- WRITTEN INSTRUCTION -
Rewrite the rows below as a numbered list, leaving out any blank lines.

** START OF GIVEN DATA **

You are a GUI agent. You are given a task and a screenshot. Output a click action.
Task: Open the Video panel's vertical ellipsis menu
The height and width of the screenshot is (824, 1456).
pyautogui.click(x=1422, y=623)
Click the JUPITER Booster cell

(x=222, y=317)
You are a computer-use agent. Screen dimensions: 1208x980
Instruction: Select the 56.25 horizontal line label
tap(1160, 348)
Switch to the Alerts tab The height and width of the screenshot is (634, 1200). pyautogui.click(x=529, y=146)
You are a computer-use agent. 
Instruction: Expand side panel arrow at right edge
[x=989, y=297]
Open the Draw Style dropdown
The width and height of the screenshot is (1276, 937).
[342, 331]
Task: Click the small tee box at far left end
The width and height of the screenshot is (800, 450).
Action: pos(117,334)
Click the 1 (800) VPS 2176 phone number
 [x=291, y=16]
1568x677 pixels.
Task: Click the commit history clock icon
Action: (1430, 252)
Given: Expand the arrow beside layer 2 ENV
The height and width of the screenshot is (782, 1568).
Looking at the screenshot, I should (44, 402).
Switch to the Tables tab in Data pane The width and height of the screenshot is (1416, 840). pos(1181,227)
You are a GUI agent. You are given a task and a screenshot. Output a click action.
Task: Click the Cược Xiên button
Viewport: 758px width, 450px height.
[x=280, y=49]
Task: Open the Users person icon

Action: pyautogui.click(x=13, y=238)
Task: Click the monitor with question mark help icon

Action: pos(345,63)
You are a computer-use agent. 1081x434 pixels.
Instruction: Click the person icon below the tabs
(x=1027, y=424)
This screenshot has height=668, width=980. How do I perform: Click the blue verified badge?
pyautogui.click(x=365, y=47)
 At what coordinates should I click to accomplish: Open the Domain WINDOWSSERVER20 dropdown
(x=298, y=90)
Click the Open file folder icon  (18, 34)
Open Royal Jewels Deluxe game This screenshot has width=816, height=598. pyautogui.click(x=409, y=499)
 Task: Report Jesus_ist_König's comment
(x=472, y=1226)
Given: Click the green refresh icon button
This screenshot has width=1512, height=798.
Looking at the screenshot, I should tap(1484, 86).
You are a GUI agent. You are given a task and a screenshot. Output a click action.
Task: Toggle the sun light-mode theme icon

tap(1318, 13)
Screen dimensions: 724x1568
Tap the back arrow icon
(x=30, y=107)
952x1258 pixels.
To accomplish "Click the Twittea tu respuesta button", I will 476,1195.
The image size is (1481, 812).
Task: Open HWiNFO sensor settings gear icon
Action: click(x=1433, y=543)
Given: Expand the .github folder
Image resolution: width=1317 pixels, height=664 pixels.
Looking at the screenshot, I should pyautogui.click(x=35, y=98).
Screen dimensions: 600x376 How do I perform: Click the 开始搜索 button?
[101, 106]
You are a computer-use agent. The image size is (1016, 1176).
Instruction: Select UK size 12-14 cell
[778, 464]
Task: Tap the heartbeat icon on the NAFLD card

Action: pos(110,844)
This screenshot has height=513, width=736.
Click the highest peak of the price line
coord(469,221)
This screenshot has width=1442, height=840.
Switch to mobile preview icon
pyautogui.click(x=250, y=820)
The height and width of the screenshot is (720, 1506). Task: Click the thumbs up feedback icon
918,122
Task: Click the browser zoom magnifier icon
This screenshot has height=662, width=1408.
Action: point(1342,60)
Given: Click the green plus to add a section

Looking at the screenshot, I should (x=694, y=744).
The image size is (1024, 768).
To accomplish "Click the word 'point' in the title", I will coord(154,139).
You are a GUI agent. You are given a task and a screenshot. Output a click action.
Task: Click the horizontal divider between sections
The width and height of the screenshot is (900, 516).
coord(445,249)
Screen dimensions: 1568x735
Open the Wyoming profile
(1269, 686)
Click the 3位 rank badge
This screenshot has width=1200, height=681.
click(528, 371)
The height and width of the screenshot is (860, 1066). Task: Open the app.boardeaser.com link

** END OF GIVEN DATA **

- THE OUTPUT -
1. You are a GUI agent. You are given a task and a screenshot. Output a click action.
2. Task: Open the Video panel's vertical ellipsis menu
3. The height and width of the screenshot is (824, 1456).
4. pyautogui.click(x=1422, y=623)
5. Click the JUPITER Booster cell
6. (x=222, y=317)
7. You are a computer-use agent. Screen dimensions: 1208x980
8. Instruction: Select the 56.25 horizontal line label
9. tap(1160, 348)
10. Switch to the Alerts tab The height and width of the screenshot is (634, 1200). pyautogui.click(x=529, y=146)
11. You are a computer-use agent. 
12. Instruction: Expand side panel arrow at right edge
13. [x=989, y=297]
14. Open the Draw Style dropdown
15. The width and height of the screenshot is (1276, 937).
16. [342, 331]
17. Task: Click the small tee box at far left end
18. The width and height of the screenshot is (800, 450).
19. Action: pos(117,334)
20. Click the 1 (800) VPS 2176 phone number
21.  [x=291, y=16]
22. 1568x677 pixels.
23. Task: Click the commit history clock icon
24. Action: (1430, 252)
25. Given: Expand the arrow beside layer 2 ENV
26. The height and width of the screenshot is (782, 1568).
27. Looking at the screenshot, I should (44, 402).
28. Switch to the Tables tab in Data pane The width and height of the screenshot is (1416, 840). pos(1181,227)
29. You are a GUI agent. You are given a task and a screenshot. Output a click action.
30. Task: Click the Cược Xiên button
31. Viewport: 758px width, 450px height.
32. [x=280, y=49]
33. Task: Open the Users person icon
34. Action: pyautogui.click(x=13, y=238)
35. Task: Click the monitor with question mark help icon
36. Action: pos(345,63)
37. You are a computer-use agent. 1081x434 pixels.
38. Instruction: Click the person icon below the tabs
39. (x=1027, y=424)
40. This screenshot has height=668, width=980. How do I perform: Click the blue verified badge?
41. pyautogui.click(x=365, y=47)
42.  At what coordinates should I click to accomplish: Open the Domain WINDOWSSERVER20 dropdown
43. (x=298, y=90)
44. Click the Open file folder icon  (18, 34)
45. Open Royal Jewels Deluxe game This screenshot has width=816, height=598. pyautogui.click(x=409, y=499)
46.  Task: Report Jesus_ist_König's comment
47. (x=472, y=1226)
48. Given: Click the green refresh icon button
49. This screenshot has width=1512, height=798.
50. Looking at the screenshot, I should tap(1484, 86).
51. You are a GUI agent. You are given a task and a screenshot. Output a click action.
52. Task: Toggle the sun light-mode theme icon
53. tap(1318, 13)
54. Screen dimensions: 724x1568
55. Tap the back arrow icon
56. (x=30, y=107)
57. 952x1258 pixels.
58. To accomplish "Click the Twittea tu respuesta button", I will 476,1195.
59. The image size is (1481, 812).
60. Task: Open HWiNFO sensor settings gear icon
61. Action: click(x=1433, y=543)
62. Given: Expand the .github folder
63. Image resolution: width=1317 pixels, height=664 pixels.
64. Looking at the screenshot, I should pyautogui.click(x=35, y=98).
65. Screen dimensions: 600x376 How do I perform: Click the 开始搜索 button?
66. [101, 106]
67. You are a computer-use agent. The image size is (1016, 1176).
68. Instruction: Select UK size 12-14 cell
69. [778, 464]
70. Task: Tap the heartbeat icon on the NAFLD card
71. Action: pos(110,844)
72. This screenshot has height=513, width=736.
73. Click the highest peak of the price line
74. coord(469,221)
75. This screenshot has width=1442, height=840.
76. Switch to mobile preview icon
77. pyautogui.click(x=250, y=820)
78. The height and width of the screenshot is (720, 1506). Task: Click the thumbs up feedback icon
79. 918,122
80. Task: Click the browser zoom magnifier icon
81. This screenshot has height=662, width=1408.
82. Action: point(1342,60)
83. Given: Click the green plus to add a section
84. Looking at the screenshot, I should (x=694, y=744).
85. The image size is (1024, 768).
86. To accomplish "Click the word 'point' in the title", I will coord(154,139).
87. You are a GUI agent. You are given a task and a screenshot. Output a click action.
88. Task: Click the horizontal divider between sections
89. The width and height of the screenshot is (900, 516).
90. coord(445,249)
91. Screen dimensions: 1568x735
92. Open the Wyoming profile
93. (1269, 686)
94. Click the 3位 rank badge
95. This screenshot has width=1200, height=681.
96. click(528, 371)
97. The height and width of the screenshot is (860, 1066). Task: Open the app.boardeaser.com link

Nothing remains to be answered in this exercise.